Wem gehört mein Leben? Wer bestimmt über meinen Tod? Dahinter steckt die Grundfrage: Wie verstehe ich überhaupt mein Leben? Nach christlicher Auffassung bin ich ein ins Leben Eingeladener. Meine Geburt, ich habe sie nicht geplant, sie ist über mich gekommen. Ebenso wenig kann ich mein Sterben planen. Auch der Tod kommt über mich, lädt aber nach christlichem Verständnis in eine neue Reifungsstufe des Lebens ein.
Jesus drückt das im heutigen Evangelium im Bild von der Mahlgemeinschaft aus. Alle sind in das göttliche Leben eingeladen, alle ohne Ausnahme. Da sind die einen, die hören diese Einladung zwar, aber sie nehmen sie nicht wahr. Es geht ihnen ja im jetzigen Leben richtig gut. Sie haben ihre Äcker, ihre Läden, den Großgrundgesetz, den 300 Mercedes, ein gutes Bankkonto. Warum sollen die glauben, dass man da mal durch eine ganz enge Pforte des Leids und der Schmerzen muss, um ins eigentliche Leben zu gelangen.
Aber die anderen, die von den Hecken und Zäunen, die im Leben immer zu kurz gekommen und auf die Nase gefallen sind, die haben Sehnsucht nach diesem anderen Leben und folgen der Einladung.

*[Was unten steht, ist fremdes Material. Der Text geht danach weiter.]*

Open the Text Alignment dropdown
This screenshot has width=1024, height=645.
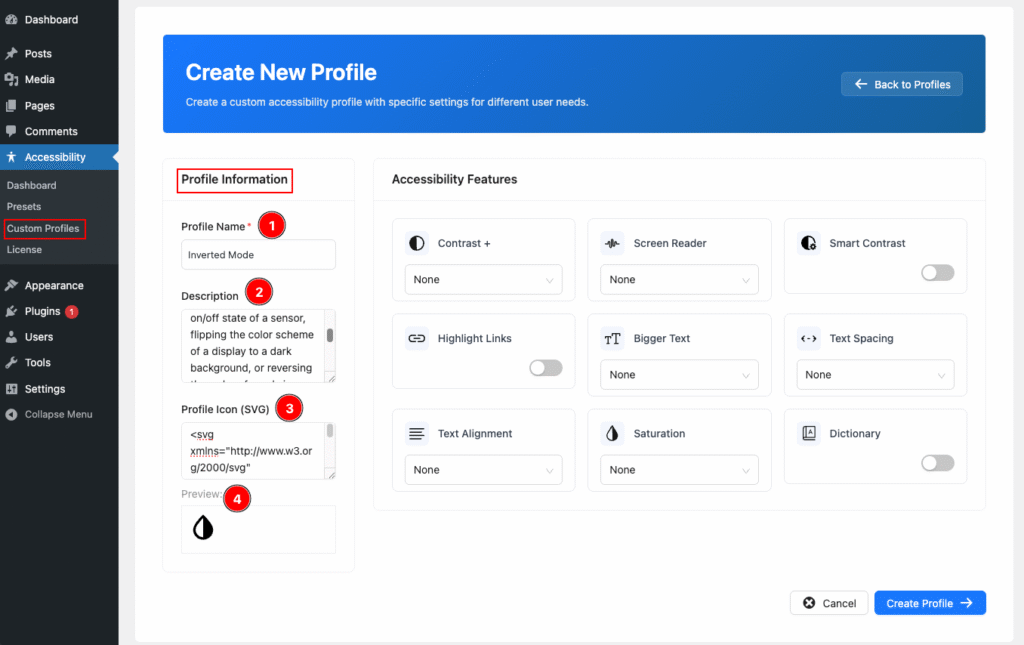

Und es werden alle, die wollen, am Mahl der Geschwisterlichkeit teilnehmen, ob sie auf den Schlachtfeldern gestorben sind, als Flüchtling im Stacheldraht hängenblieben, einen Unfall hatten oder in weißen Betten starben, ob sie über ihren Tod selbst entschieden haben oder nicht. Jesus macht da keine Unterschiede, denn seine Botschaft ist Egalität, Gleichwertigkeit aller Menschen, die der Papst auch ins seiner neuen Enzyklika betont.
Bei Ferdinand v. Schirach bleibt die Frage offen: Wen gehört unser Leben, wer entscheidet über unseren Tod? Das Theaterstück endet mit der Frage: Was ist das Richtige?
Liebe Mitchristen, in der Botschaft Jesu, heißt die Antwort: Dein Leben gehört letztlich Gott. Und der lädt dich ein, immer nur zum Leben, und der sorgt dafür, dass kein Leben, auch von den Allerkleinsten nicht jemals verloren geht. Amen.